La grogne au sein de l’Ethiopie a été reflétée par des manifestations à Washington, DC au cours du récent Sommet américano-africain. Des centaines de manifestants éthiopiens se sont rassemblés devant le Département d’Etat pour dénoncer avec véhémence le gouvernement éthiopien et demandent aussi aux États-Unis  » d’arrêt les financements du dictateur [l’Éthiopie]. »

En plus des diverses manifestations, le gouvernement est confronté à une insurrection en cours par le Front séparatiste de l’Ogaden National Libération (ONLF). Pour tenter de contrer les ONLF, l’armée éthiopienne s’est engagée dans les exécutions, viols, tortures, arrestations arbitraires, et de divers autres abus. Groupes ethniques résidant dans et autour de la région ont subi des détentions arbitraires, la torture et les mauvais traitements en détention, ainsi que les restrictions imposées à la circulation et les échanges commerciaux, et un accès minimal aux opérations de secours indépendant – qui sert, d’après l’Ethiopie, à attiser les tensions ethno-régionales et soutenir la résistance.

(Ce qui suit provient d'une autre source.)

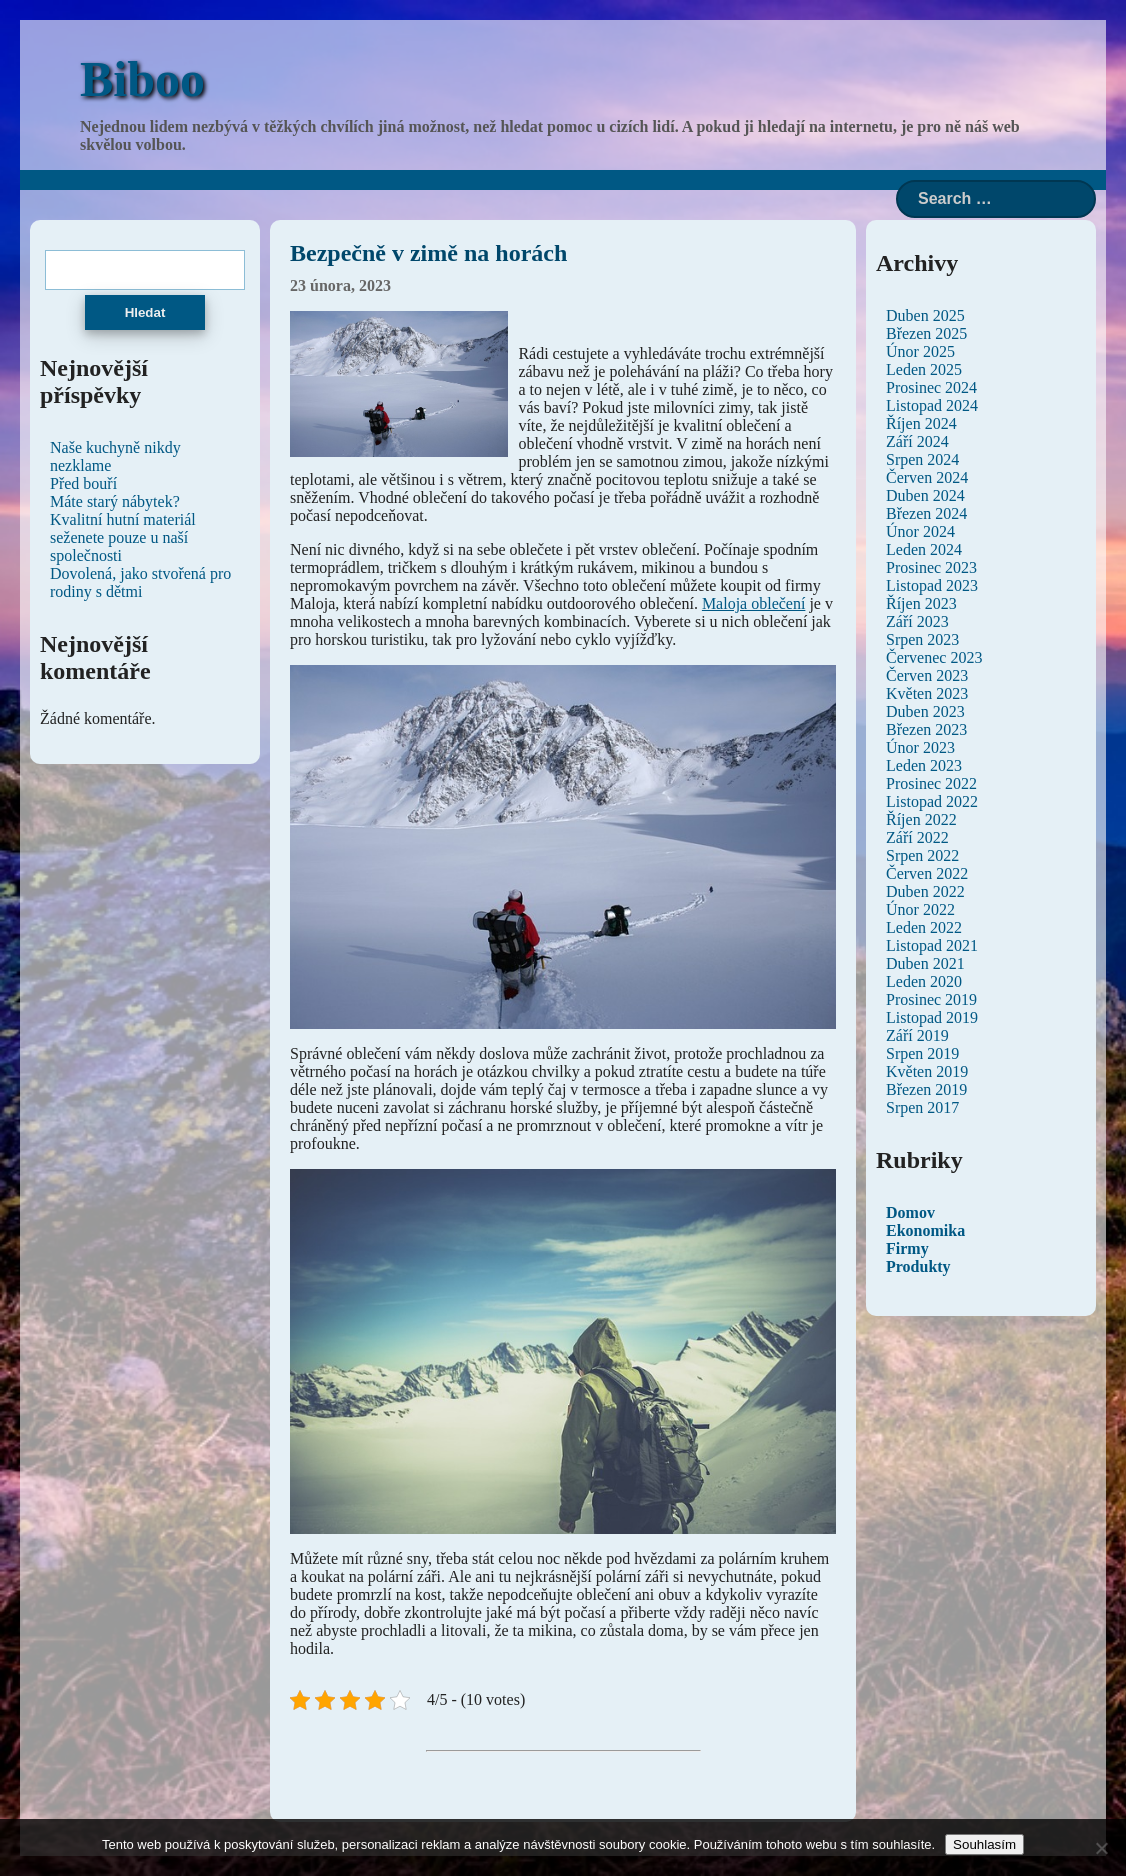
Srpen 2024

Bien que Desalegn conduit un pays qui a connu une certaine croissance économique et l’amélioration de l’agriculture – qui représente près de la moitié de l’activité économique de l’Ethiopie – « l’accaparement des terres » entraîné par des nombreuses d’entreprises multinationales et des privé spéculateurs rivalisent de louer des millions des terres le plus fertile du pays par le gouvernement à des prix dérisoires. Par conséquent, ce qui a engendré de nombreuses violations des droits (notamment par le biais des programmes de villagisation), beaucoup de mécontentement et de la résistance de plus en plus par les communautés autochtones. De plus, la pauvreté et les inégalités nationales drastiques restent répandues. Environ 90% de la population de 94 millions souffre encore de nombreuses privations, allant de l’accès insuffisant à l’éducation, aux soins de santé inadéquats; les revenus moyens sont encore bien en dessous de 500 $ par année; et plus de 30 millions de personnes sont encore confrontés aux pénuries alimentaires chroniques.

Dans l’ensemble, les récents commentaires de Desalegn concernant l’Érythrée restent aller de pair avec les positions prises antérieurement par le gouvernement éthiopien. Au-delà de, ils servent à détourner l’attention des graves problèmes internes du régime éthiopien et le mécontentement populaire. Avec des «élections démocratiques» à l’horizon proche – qui ont historiquement impliqués tension généralisée, la violence et la répression – les commentaires de Desalegn tentent également de renforcer son image, tout en posant des problèmes ou autres troubles potentiels à la porte d’Asmara.